Solving the Quadratic Equation: (k+1)x^2 - 6(k+1)x + 3(k+9) = 0
This article explores the solution to the quadratic equation (k+1)x^2 - 6(k+1)x + 3(k+9) = 0. We will analyze the equation, determine its roots, and discuss the impact of the parameter 'k'.
Understanding the Equation
The given equation is a quadratic equation in the variable 'x'. It has the general form ax^2 + bx + c = 0, where:
- a = (k+1)
- b = -6(k+1)
- c = 3(k+9)
The value of 'k' is a parameter, meaning it can take on different values, influencing the nature of the quadratic equation.
Finding the Roots
To solve for the roots of the equation, we can use the quadratic formula:
x = (-b ± √(b^2 - 4ac)) / 2a
Substituting the values of a, b, and c:
x = (6(k+1) ± √((-6(k+1))^2 - 4(k+1)(3(k+9)))) / 2(k+1)
Simplifying the equation:
x = (6(k+1) ± √(36(k+1)^2 - 12(k+1)(k+9))) / 2(k+1)
x = (6(k+1) ± √(12(k+1)(3(k+1) - (k+9)))) / 2(k+1)
x = (6(k+1) ± √(12(k+1)(2k - 6))) / 2(k+1)
x = (6(k+1) ± √(24(k+1)(k-3))) / 2(k+1)
x = (3(k+1) ± √(6(k+1)(k-3))) / (k+1)
This gives us two possible roots for the equation:
x1 = (3(k+1) + √(6(k+1)(k-3))) / (k+1)
x2 = (3(k+1) - √(6(k+1)(k-3))) / (k+1)
Analyzing the Roots
The roots of the equation are dependent on the value of 'k'.
- If k = -1, the denominator of both roots becomes zero, resulting in the equation being undefined.
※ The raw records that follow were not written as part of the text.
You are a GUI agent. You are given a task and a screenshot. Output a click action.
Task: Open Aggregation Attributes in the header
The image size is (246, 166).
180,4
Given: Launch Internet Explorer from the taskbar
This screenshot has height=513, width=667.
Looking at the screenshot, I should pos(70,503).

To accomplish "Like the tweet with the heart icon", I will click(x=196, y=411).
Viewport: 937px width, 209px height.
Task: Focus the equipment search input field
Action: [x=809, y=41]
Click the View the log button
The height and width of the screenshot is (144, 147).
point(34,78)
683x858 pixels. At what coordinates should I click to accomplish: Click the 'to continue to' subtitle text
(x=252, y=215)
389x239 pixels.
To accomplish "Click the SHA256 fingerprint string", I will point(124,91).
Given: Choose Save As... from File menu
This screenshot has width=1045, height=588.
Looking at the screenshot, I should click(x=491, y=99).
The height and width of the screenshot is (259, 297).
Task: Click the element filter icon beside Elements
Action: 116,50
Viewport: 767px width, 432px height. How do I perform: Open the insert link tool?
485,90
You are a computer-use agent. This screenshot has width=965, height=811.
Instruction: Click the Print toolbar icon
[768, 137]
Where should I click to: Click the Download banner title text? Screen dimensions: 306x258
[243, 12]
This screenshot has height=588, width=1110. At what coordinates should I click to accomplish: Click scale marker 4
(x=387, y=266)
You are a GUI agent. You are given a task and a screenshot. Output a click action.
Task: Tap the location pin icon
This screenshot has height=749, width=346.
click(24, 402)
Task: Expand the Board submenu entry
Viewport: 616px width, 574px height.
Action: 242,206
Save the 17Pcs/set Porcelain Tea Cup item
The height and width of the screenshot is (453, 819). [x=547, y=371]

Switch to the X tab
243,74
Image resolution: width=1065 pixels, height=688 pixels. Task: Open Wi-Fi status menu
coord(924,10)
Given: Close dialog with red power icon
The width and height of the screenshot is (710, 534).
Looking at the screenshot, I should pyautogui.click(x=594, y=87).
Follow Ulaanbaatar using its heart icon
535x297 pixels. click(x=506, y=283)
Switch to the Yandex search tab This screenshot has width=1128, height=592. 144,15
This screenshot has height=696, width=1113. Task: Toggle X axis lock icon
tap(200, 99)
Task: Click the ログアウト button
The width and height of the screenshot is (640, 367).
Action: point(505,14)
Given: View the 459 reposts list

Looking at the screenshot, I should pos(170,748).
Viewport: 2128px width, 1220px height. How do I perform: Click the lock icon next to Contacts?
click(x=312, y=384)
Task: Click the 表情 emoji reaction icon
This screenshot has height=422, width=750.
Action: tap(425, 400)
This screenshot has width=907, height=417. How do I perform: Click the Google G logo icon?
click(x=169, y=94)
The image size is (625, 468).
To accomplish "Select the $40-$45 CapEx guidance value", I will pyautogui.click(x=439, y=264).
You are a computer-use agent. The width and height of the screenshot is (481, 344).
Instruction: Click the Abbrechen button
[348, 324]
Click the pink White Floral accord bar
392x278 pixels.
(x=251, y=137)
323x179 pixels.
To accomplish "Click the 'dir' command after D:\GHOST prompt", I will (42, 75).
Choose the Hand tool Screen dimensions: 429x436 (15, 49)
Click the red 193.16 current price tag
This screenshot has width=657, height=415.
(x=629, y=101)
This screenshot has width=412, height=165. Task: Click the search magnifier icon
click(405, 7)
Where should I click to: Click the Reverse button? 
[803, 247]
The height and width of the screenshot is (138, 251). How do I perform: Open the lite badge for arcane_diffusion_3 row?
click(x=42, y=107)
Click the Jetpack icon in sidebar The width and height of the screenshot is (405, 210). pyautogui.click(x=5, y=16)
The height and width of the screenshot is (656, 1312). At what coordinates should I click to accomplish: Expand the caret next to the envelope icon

This means there are no real roots for k = -1.
- If k = 3, the expression under the square root becomes zero, resulting in two equal roots.
- For other values of k, the equation will have two distinct roots, which can be real or complex depending on the discriminant (the expression under the square root).
Conclusion
The equation (k+1)x^2 - 6(k+1)x + 3(k+9) = 0 presents a quadratic equation with roots that are influenced by the parameter 'k'. By applying the quadratic formula and analyzing the discriminant, we can determine the nature of the roots and the behavior of the equation for different values of 'k'. Understanding the impact of the parameter on the solution is crucial in analyzing and solving such equations.